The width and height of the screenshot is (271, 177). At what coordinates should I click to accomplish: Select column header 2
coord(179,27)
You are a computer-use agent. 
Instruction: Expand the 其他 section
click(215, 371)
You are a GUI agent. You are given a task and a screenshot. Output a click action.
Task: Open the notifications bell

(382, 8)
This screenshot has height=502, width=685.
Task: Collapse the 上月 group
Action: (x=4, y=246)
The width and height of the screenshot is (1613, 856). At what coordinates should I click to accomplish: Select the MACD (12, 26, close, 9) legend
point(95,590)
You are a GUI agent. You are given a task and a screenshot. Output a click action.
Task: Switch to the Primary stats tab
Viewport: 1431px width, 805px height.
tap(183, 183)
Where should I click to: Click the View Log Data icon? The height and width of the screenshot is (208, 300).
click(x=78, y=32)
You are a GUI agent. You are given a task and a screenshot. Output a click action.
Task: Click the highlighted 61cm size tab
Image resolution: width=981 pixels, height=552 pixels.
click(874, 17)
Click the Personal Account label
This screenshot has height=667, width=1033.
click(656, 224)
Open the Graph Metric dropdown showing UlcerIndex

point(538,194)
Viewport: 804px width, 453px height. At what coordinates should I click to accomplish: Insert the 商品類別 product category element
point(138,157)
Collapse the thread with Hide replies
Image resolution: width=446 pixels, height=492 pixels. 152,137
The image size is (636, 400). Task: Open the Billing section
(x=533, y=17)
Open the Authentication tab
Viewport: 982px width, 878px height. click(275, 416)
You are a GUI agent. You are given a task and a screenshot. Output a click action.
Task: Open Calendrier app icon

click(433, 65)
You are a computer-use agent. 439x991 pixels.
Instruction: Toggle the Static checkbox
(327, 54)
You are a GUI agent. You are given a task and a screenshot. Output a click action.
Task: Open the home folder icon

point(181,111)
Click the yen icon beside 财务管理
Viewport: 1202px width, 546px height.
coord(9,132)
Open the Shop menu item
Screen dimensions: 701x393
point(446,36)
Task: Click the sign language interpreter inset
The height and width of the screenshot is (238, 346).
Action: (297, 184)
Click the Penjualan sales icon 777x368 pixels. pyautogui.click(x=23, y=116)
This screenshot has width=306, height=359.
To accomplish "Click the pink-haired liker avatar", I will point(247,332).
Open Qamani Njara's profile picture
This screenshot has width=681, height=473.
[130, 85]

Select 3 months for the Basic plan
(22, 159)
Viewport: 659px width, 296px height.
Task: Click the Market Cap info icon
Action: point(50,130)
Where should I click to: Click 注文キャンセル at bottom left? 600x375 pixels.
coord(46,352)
——
Go through the material and copy each line in which the word "computer" occurs.

You are a computer-use agent. 
You are a computer-use agent. 439x991 pixels.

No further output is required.